* _Exercise_
Give the items below as a JSON list of strings, one string per line, with blank lines omitted.

■ ■ ■

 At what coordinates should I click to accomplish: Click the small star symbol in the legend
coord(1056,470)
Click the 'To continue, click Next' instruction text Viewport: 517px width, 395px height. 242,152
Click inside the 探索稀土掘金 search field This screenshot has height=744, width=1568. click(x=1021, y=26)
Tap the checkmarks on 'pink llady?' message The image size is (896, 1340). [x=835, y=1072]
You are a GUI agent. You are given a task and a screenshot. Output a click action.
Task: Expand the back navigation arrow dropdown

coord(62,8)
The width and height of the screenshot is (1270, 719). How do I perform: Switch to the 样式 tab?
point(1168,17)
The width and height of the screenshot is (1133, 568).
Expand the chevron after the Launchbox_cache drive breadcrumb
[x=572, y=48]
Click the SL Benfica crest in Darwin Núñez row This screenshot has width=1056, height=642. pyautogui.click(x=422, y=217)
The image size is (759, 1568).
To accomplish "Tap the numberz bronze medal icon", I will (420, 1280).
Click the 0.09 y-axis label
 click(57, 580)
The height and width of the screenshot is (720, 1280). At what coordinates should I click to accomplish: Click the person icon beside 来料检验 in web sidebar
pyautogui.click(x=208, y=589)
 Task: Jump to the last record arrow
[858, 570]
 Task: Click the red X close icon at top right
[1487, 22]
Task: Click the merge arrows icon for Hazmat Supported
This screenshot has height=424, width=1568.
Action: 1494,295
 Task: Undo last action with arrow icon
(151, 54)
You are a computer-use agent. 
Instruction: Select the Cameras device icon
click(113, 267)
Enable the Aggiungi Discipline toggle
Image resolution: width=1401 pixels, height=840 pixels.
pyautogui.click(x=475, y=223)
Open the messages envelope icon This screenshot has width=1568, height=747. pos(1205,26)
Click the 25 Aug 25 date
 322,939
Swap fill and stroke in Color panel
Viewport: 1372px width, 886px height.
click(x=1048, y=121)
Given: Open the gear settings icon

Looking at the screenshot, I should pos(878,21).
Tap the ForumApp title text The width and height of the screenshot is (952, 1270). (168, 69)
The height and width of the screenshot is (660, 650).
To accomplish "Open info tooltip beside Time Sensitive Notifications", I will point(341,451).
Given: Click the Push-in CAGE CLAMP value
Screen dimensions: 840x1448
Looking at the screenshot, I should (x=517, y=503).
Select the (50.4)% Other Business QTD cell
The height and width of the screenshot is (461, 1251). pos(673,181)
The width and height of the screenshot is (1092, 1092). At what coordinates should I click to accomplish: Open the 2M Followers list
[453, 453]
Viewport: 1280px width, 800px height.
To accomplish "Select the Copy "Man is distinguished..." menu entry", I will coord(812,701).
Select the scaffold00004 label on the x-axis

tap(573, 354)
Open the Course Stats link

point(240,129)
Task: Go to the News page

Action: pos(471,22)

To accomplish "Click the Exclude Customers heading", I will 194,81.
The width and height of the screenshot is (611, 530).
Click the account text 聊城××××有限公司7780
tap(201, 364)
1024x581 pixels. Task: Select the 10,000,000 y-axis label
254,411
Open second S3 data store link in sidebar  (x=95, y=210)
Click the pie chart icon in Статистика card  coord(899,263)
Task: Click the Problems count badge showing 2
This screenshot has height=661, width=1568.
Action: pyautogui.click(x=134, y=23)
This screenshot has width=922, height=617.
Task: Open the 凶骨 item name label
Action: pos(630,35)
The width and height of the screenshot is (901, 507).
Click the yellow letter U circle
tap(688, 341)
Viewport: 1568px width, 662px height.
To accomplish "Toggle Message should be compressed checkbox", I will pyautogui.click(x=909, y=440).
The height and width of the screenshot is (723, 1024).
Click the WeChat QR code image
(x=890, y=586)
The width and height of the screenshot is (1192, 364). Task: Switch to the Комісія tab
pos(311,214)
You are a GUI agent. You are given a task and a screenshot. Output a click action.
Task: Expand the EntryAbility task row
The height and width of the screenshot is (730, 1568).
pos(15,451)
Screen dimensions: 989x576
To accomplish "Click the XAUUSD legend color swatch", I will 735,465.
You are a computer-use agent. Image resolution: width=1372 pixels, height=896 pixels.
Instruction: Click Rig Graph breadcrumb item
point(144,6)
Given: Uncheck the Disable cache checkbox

■ ■ ■

* _The solution_
[
  " At what coordinates should I click to accomplish: Click the small star symbol in the legend",
  "coord(1056,470)",
  "Click the 'To continue, click Next' instruction text Viewport: 517px width, 395px height. 242,152",
  "Click inside the 探索稀土掘金 search field This screenshot has height=744, width=1568. click(x=1021, y=26)",
  "Tap the checkmarks on 'pink llady?' message The image size is (896, 1340). [x=835, y=1072]",
  "You are a GUI agent. You are given a task and a screenshot. Output a click action.",
  "Task: Expand the back navigation arrow dropdown",
  "coord(62,8)",
  "The width and height of the screenshot is (1270, 719). How do I perform: Switch to the 样式 tab?",
  "point(1168,17)",
  "The width and height of the screenshot is (1133, 568).",
  "Expand the chevron after the Launchbox_cache drive breadcrumb",
  "[x=572, y=48]",
  "Click the SL Benfica crest in Darwin Núñez row This screenshot has width=1056, height=642. pyautogui.click(x=422, y=217)",
  "The image size is (759, 1568).",
  "To accomplish \"Tap the numberz bronze medal icon\", I will (420, 1280).",
  "Click the 0.09 y-axis label",
  " click(57, 580)",
  "The height and width of the screenshot is (720, 1280). At what coordinates should I click to accomplish: Click the person icon beside 来料检验 in web sidebar",
  "pyautogui.click(x=208, y=589)",
  " Task: Jump to the last record arrow",
  "[858, 570]",
  " Task: Click the red X close icon at top right",
  "[1487, 22]",
  "Task: Click the merge arrows icon for Hazmat Supported",
  "This screenshot has height=424, width=1568.",
  "Action: 1494,295",
  " Task: Undo last action with arrow icon",
  "(151, 54)",
  "You are a computer-use agent. ",
  "Instruction: Select the Cameras device icon",
  "click(113, 267)",
  "Enable the Aggiungi Discipline toggle",
  "Image resolution: width=1401 pixels, height=840 pixels.",
  "pyautogui.click(x=475, y=223)",
  "Open the messages envelope icon This screenshot has width=1568, height=747. pos(1205,26)",
  "Click the 25 Aug 25 date",
  " 322,939",
  "Swap fill and stroke in Color panel",
  "Viewport: 1372px width, 886px height.",
  "click(x=1048, y=121)",
  "Given: Open the gear settings icon",
  "Looking at the screenshot, I should pos(878,21).",
  "Tap the ForumApp title text The width and height of the screenshot is (952, 1270). (168, 69)",
  "The height and width of the screenshot is (660, 650).",
  "To accomplish \"Open info tooltip beside Time Sensitive Notifications\", I will point(341,451).",
  "Given: Click the Push-in CAGE CLAMP value",
  "Screen dimensions: 840x1448",
  "Looking at the screenshot, I should (x=517, y=503).",
  "Select the (50.4)% Other Business QTD cell",
  "The height and width of the screenshot is (461, 1251). pos(673,181)",
  "The width and height of the screenshot is (1092, 1092). At what coordinates should I click to accomplish: Open the 2M Followers list",
  "[453, 453]",
  "Viewport: 1280px width, 800px height.",
  "To accomplish \"Select the Copy \"Man is distinguished...\" menu entry\", I will coord(812,701).",
  "Select the scaffold00004 label on the x-axis",
  "tap(573, 354)",
  "Open the Course Stats link",
  "point(240,129)",
  "Task: Go to the News page",
  "Action: pos(471,22)",
  "To accomplish \"Click the Exclude Customers heading\", I will 194,81.",
  "The width and height of the screenshot is (611, 530).",
  "Click the account text 聊城××××有限公司7780",
  "tap(201, 364)",
  "1024x581 pixels. Task: Select the 10,000,000 y-axis label",
  "254,411",
  "Open second S3 data store link in sidebar  (x=95, y=210)",
  "Click the pie chart icon in Статистика card  coord(899,263)",
  "Task: Click the Problems count badge showing 2",
  "This screenshot has height=661, width=1568.",
  "Action: pyautogui.click(x=134, y=23)",
  "This screenshot has width=922, height=617.",
  "Task: Open the 凶骨 item name label",
  "Action: pos(630,35)",
  "The width and height of the screenshot is (901, 507).",
  "Click the yellow letter U circle",
  "tap(688, 341)",
  "Viewport: 1568px width, 662px height.",
  "To accomplish \"Toggle Message should be compressed checkbox\", I will pyautogui.click(x=909, y=440).",
  "The height and width of the screenshot is (723, 1024).",
  "Click the WeChat QR code image",
  "(x=890, y=586)",
  "The width and height of the screenshot is (1192, 364). Task: Switch to the Комісія tab",
  "pos(311,214)",
  "You are a GUI agent. You are given a task and a screenshot. Output a click action.",
  "Task: Expand the EntryAbility task row",
  "The height and width of the screenshot is (730, 1568).",
  "pos(15,451)",
  "Screen dimensions: 989x576",
  "To accomplish \"Click the XAUUSD legend color swatch\", I will 735,465.",
  "You are a computer-use agent. Image resolution: width=1372 pixels, height=896 pixels.",
  "Instruction: Click Rig Graph breadcrumb item",
  "point(144,6)",
  "Given: Uncheck the Disable cache checkbox"
]